E non è un caso che proprio davanti al Consultorio Asp di Quattromiglia si sia svolto, il sedici novembre, una manifestazione organizzata da Consulta beni comuni, durante la quale sono stati approfondite alcune note dolenti, a partire dalla migrazione sanitaria per culminare nel paradosso costituito dai medici e operatori sanitari calabresi chiamati a lavorare fuori regione per far fronte all’emergenza.
Di natura geoplitica la riflessione dell’assessora alla cultura Marta Petrusewicz, secondo la quale l’attuale emergenza sanitaria dovrebbe stimolare una distribuzione dei servizi più efficiente sul territorio.
L’assessora Petrusewicz ha parlato, al riguardo, non di territorio comunale ma di grande area urbana, che prescinde perciò dai confini municipali, in cui dovrebbero essere dislocati vari presidi, uno ogni sette chilometri, per coprire le esigenze di tutti i cittadini.
Più sullo specifico, Vittorio Sacco, infermiere e sindacalista Usb, che lancia un allarme forte:
«Ci sono chat in cui si chiede a operatori sanitari di andare a lavorare nonostante abbiano un tampone positivo, per via della carenza di personale. In questo momento la Calabria sta vivendo la stessa situazione di Bergamo dello scorso marzo. I cluster principali di contaminazione sono gli ospedali, perché sono pochi, non sono attrezzati e non è possibile ruotare gli addetti. La responsabilità non è solo del commissario uscente Cotticelli, ma di chi doveva controllare non lo ha fatto. Ci sono dirigenti regionali che controllano la Sanità da vent’anni, che tuttavia non si sono attivati».

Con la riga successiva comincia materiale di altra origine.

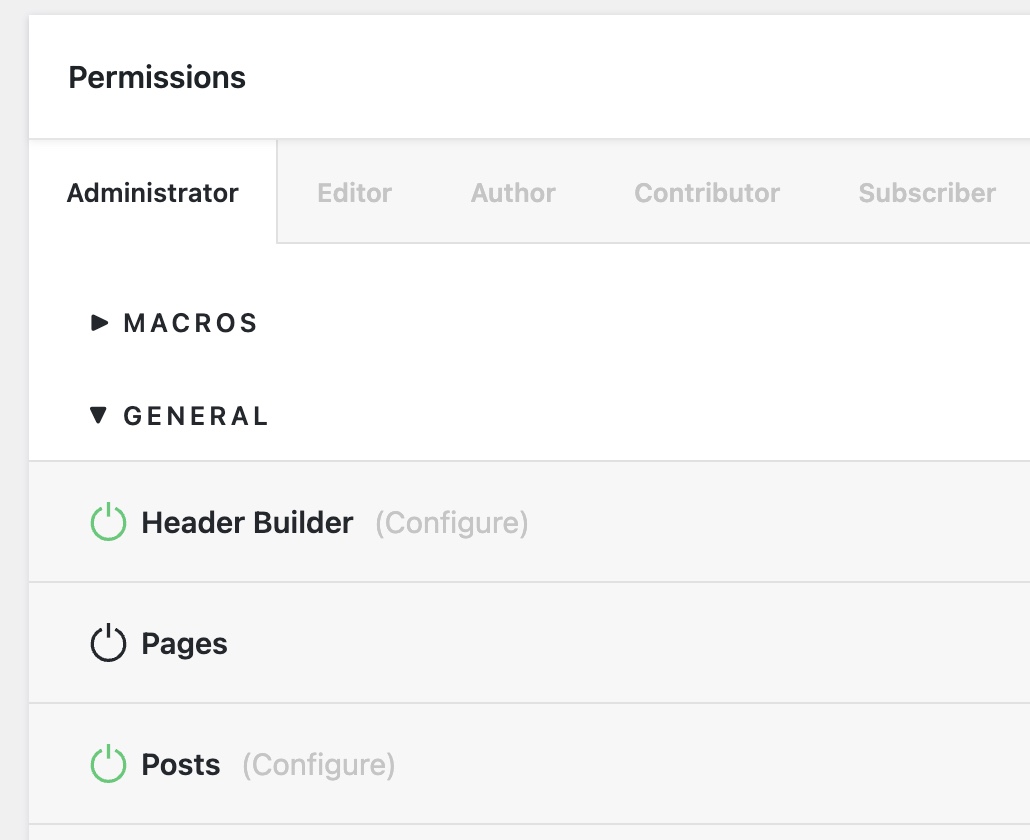Click the Permissions panel title
The image size is (1030, 840).
pyautogui.click(x=157, y=78)
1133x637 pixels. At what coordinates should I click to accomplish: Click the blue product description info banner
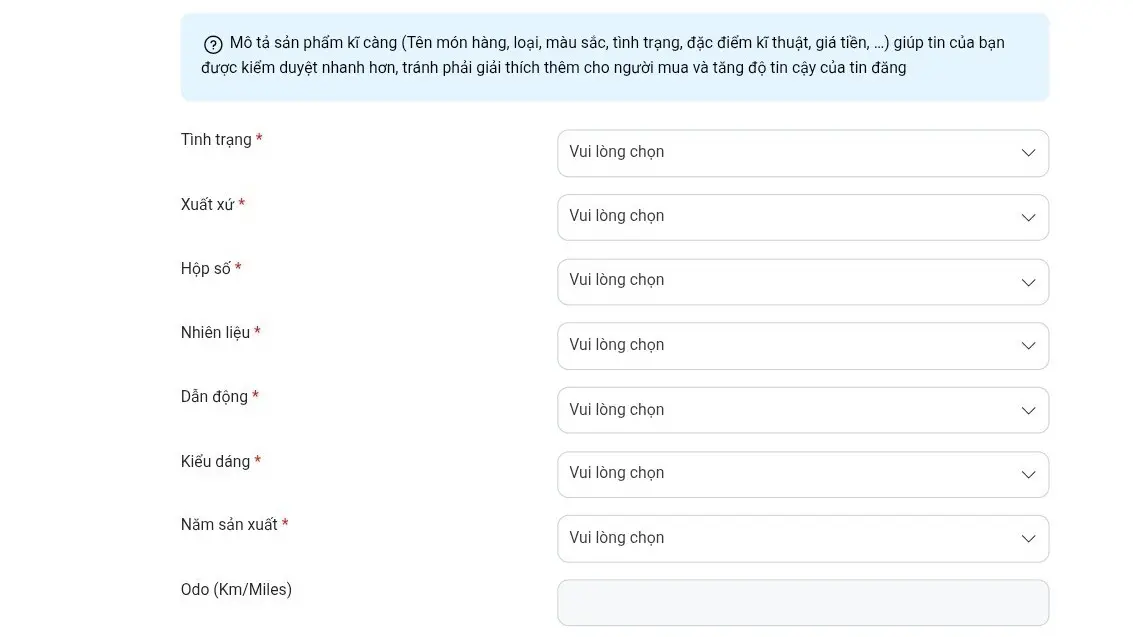[x=614, y=55]
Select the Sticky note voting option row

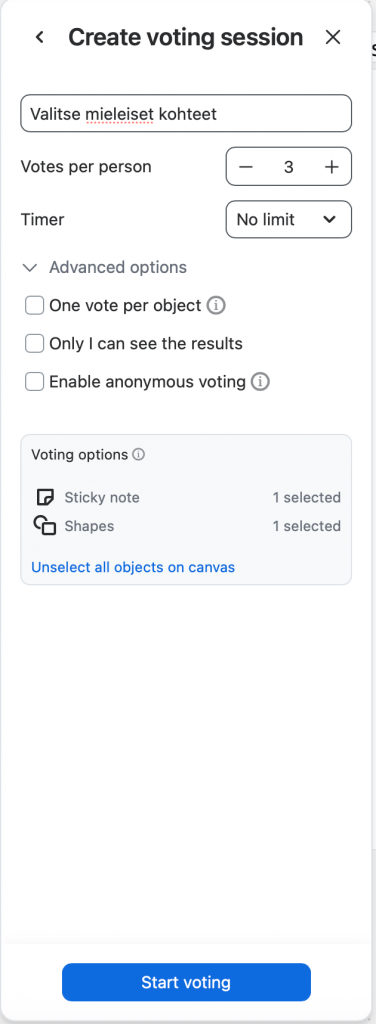pos(187,498)
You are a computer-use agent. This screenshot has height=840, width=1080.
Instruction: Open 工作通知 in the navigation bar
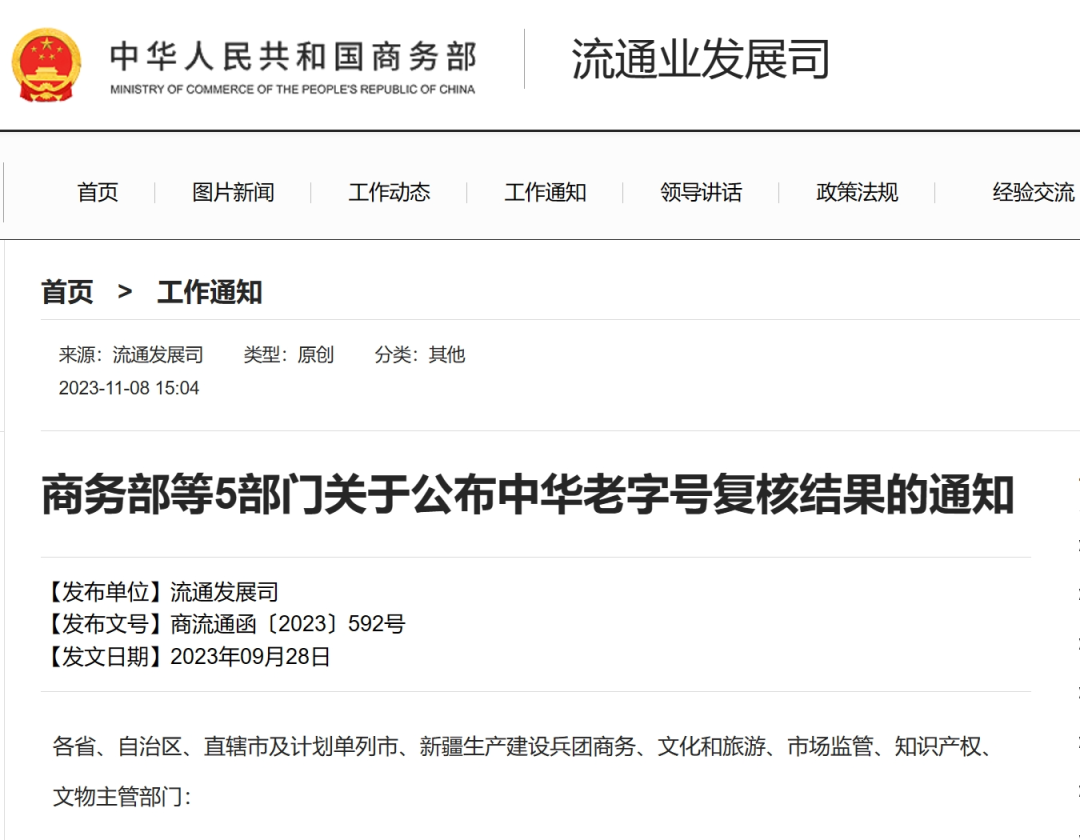click(x=545, y=192)
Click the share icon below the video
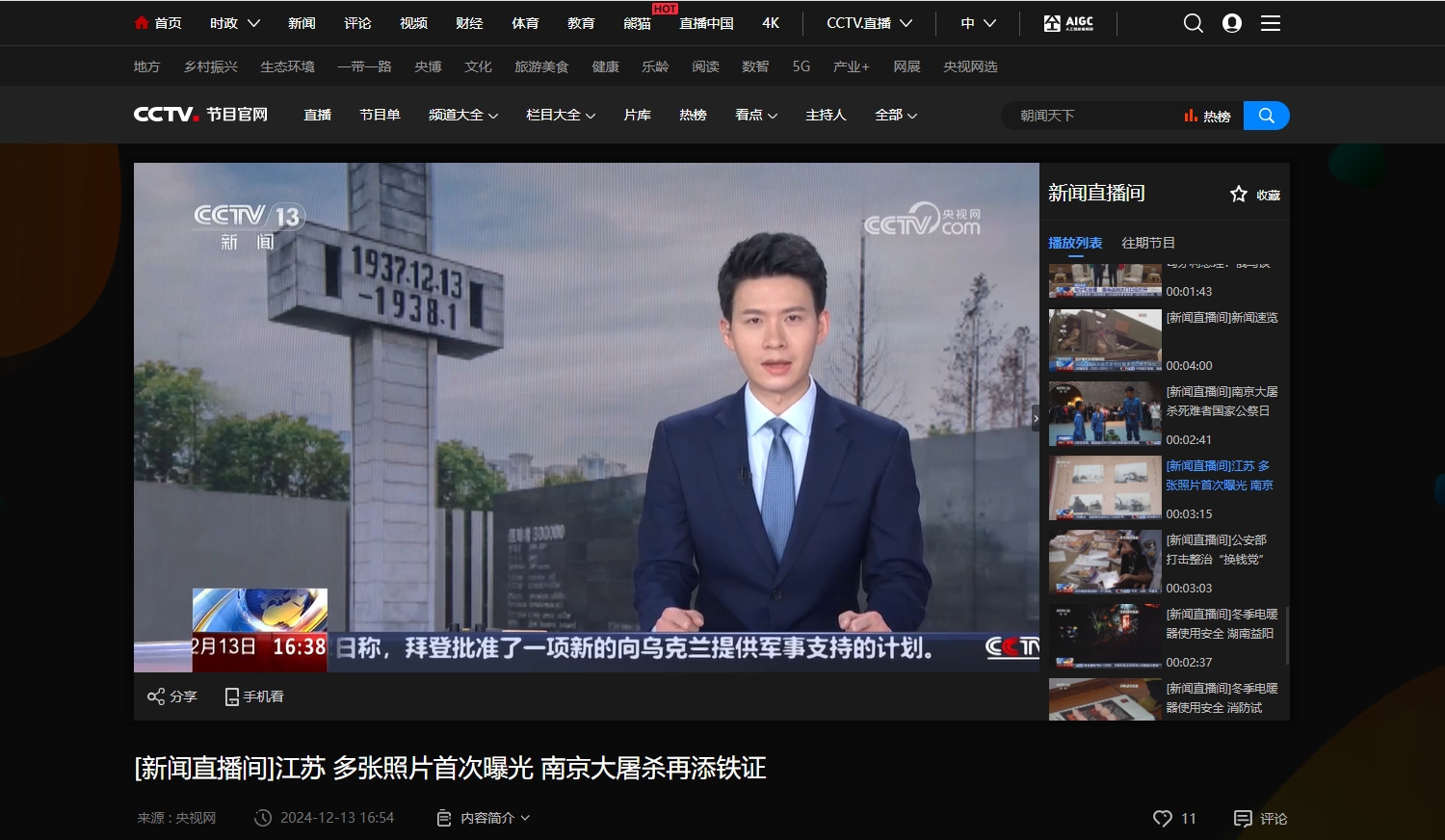Viewport: 1445px width, 840px height. 156,696
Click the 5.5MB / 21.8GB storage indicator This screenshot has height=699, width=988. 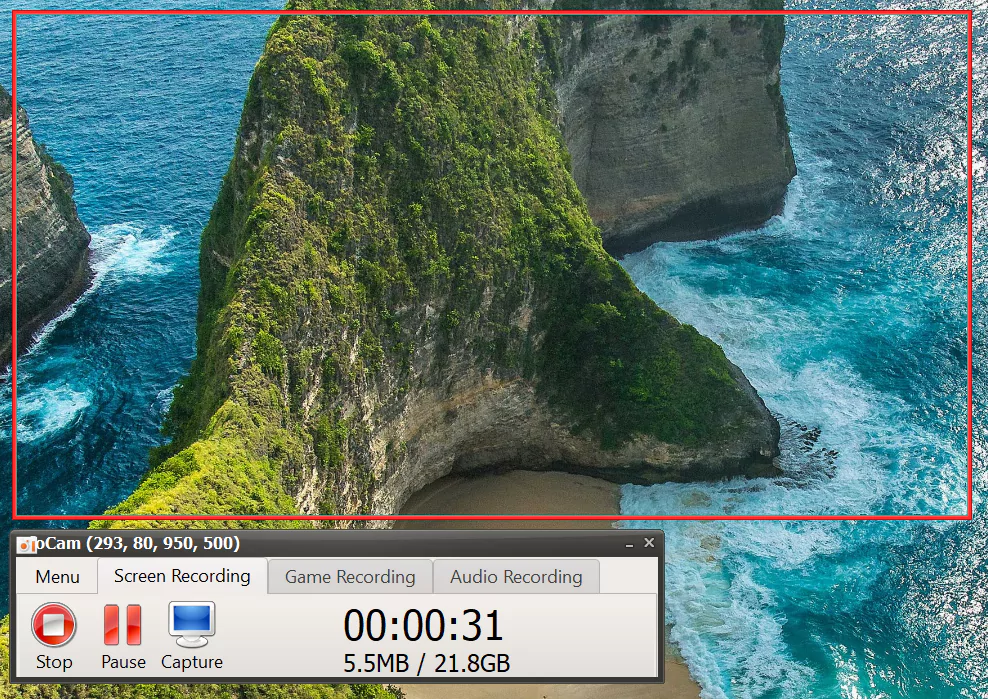click(424, 663)
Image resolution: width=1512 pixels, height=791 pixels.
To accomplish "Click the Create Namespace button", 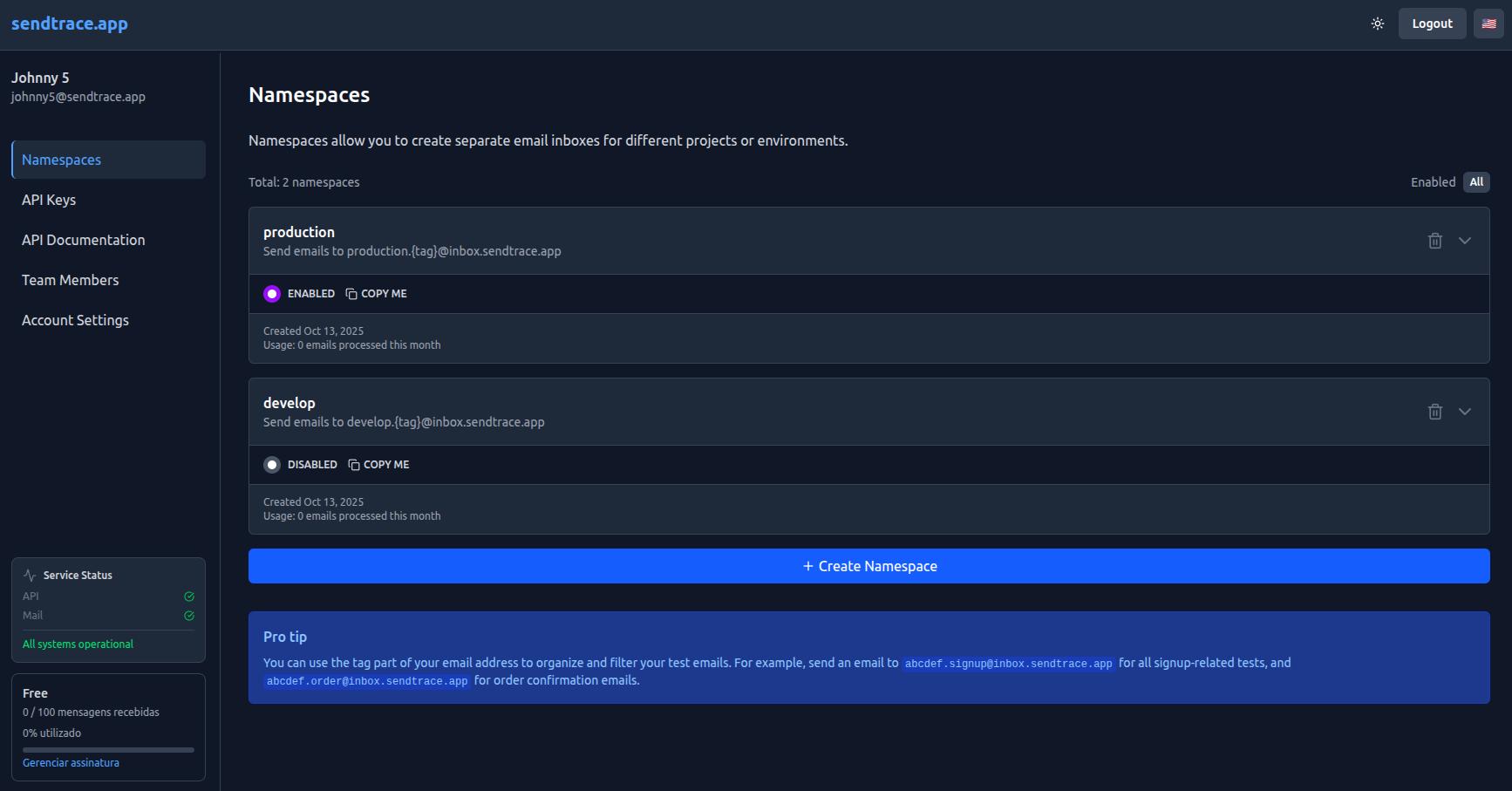I will pyautogui.click(x=868, y=566).
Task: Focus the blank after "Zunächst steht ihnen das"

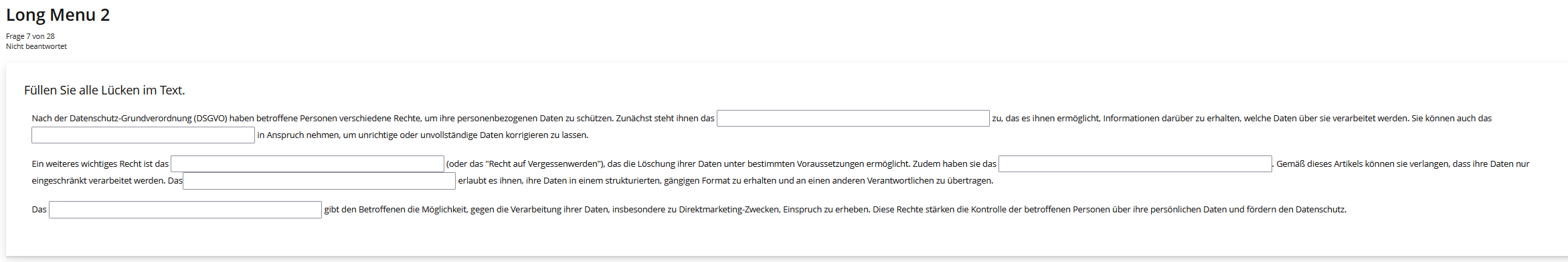Action: coord(853,119)
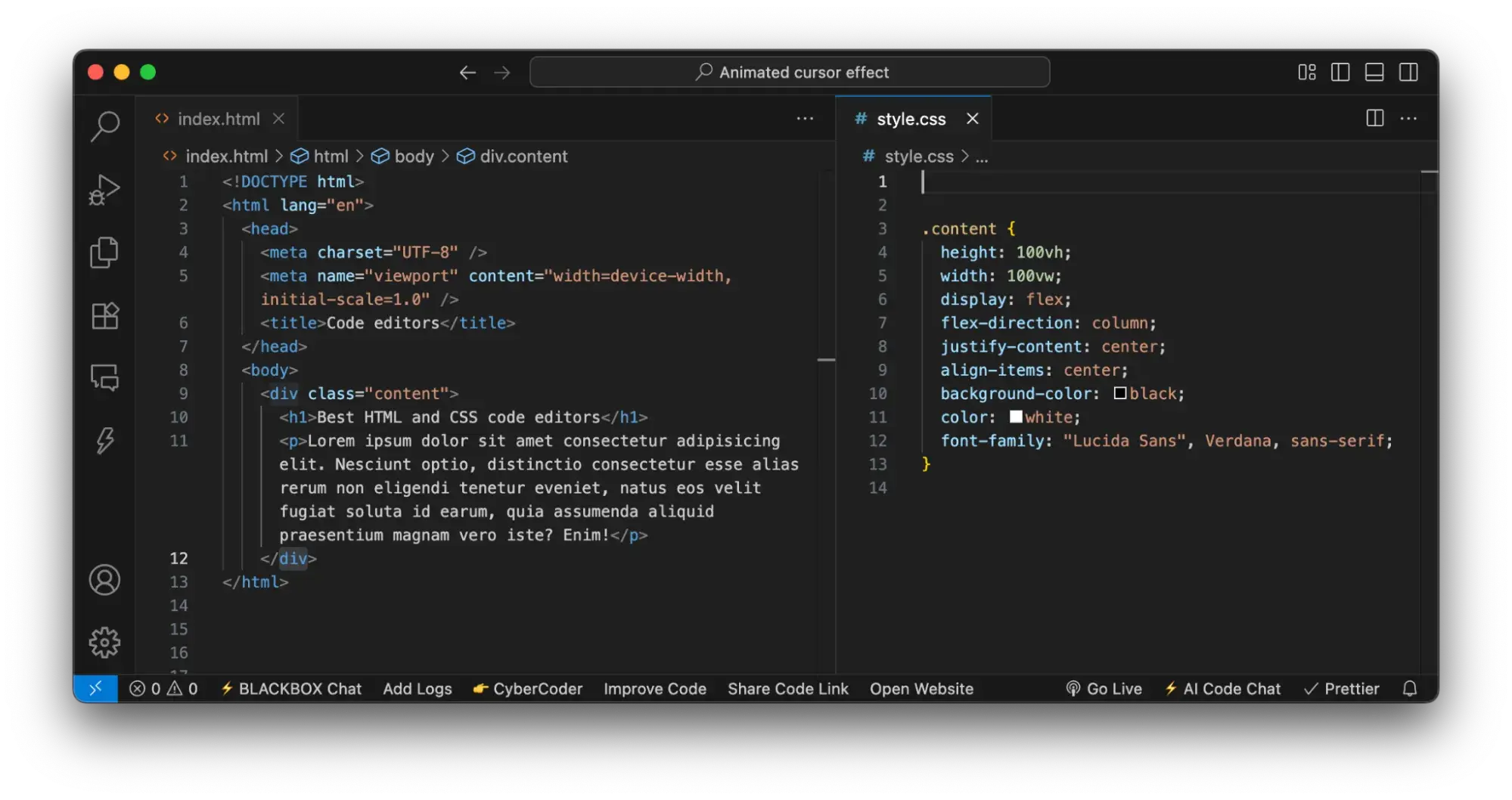1512x800 pixels.
Task: Expand the breadcrumb item div.content
Action: [524, 157]
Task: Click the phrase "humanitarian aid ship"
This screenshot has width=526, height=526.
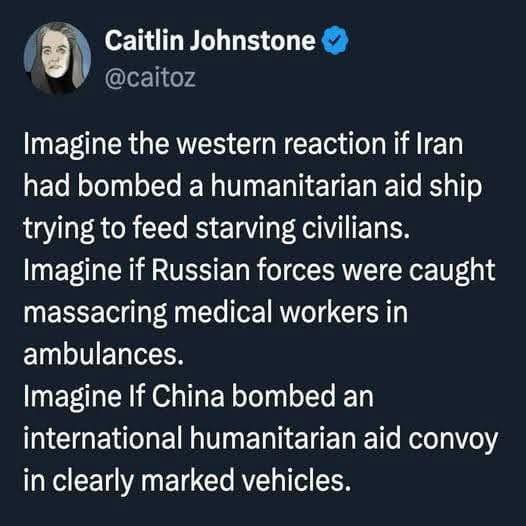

Finisce qui il diario della protesta cosentina, che vuol essere una sorta di messaggio nella bottiglia e di monito a futura memoria.
È il racconto di proteste civili e realiste, in cui la rabbia ha ceduto il posto al buonsenso.
Il futuro ci confermerà se queste agitazioni sono servite a qualcosa. Ma una cosa è certa: non potevano non esserci. Di fronte a tragedie così forti l’unica vera colpa è il silenzio.